Fix it: Ignore the hype and simplify your investments so you can stay on track for retirement. Focus on investing in low cost investments with solid returns like index funds. Also, you should regularly review your asset allocation to make sure your portfolio isn’t too conservative or too aggressive for your time horizon.
Pay off the mortgage or invest?
Some argue that you should invest any extra money that you have on hand since the stock market has returned a historical averaged of 11%. Others claim that paying off your mortgage faster is better since you’re eliminating a big expense from your budget and you’re saving interest from paying it earlier.
Fix it: Congratulations, friend, you have a great problem. Either option will benefit you. Investing the money while keeping your current mortgage can give you more money when you retire due to compound interest and the historical return on investing in the stock market.
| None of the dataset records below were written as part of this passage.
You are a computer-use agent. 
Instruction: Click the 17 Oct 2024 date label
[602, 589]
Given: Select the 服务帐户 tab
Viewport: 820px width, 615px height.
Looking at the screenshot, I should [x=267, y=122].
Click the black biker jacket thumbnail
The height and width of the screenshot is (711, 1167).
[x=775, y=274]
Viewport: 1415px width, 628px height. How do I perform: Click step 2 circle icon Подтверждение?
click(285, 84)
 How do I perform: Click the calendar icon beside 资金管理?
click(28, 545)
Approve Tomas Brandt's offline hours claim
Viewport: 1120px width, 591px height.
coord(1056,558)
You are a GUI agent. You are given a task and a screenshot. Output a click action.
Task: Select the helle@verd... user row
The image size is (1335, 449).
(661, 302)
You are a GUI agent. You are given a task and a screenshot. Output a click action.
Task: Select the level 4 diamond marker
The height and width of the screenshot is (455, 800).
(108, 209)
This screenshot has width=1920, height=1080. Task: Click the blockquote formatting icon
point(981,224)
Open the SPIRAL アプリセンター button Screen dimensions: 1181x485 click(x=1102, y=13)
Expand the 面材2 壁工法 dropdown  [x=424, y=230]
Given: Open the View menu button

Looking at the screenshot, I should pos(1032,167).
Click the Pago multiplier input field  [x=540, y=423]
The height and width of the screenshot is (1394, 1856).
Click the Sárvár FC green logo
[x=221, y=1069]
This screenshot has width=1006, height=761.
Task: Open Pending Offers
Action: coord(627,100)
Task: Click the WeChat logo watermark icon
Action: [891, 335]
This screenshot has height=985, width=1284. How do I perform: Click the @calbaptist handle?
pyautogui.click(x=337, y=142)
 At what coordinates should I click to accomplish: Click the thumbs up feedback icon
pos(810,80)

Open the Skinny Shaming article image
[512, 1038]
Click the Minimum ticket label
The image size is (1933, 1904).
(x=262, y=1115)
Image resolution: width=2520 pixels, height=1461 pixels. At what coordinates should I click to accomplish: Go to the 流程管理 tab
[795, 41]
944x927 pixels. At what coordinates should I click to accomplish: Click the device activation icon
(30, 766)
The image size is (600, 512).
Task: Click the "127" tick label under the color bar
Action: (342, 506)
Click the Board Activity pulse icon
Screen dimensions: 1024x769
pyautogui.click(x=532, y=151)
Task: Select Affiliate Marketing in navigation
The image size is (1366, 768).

But paying of the mortgage gives you a guaranteed return, and can also provide you with peace of mind.
Thoughts on achieving financial freedom
The evolving nature of our finances is exactly why personal finance bloggers can write about the topic for years on end. It’s a dynamic topic. Everyone has to tackle their own financial issues and celebrate their personal victories.
I’d love to hear your thoughts. What difficulties have you faced as you’ve been working to improve your finances? Any tips for overcoming these obstacles? What about milestones that you’ve achieved? Is there anything you’d like to brag about?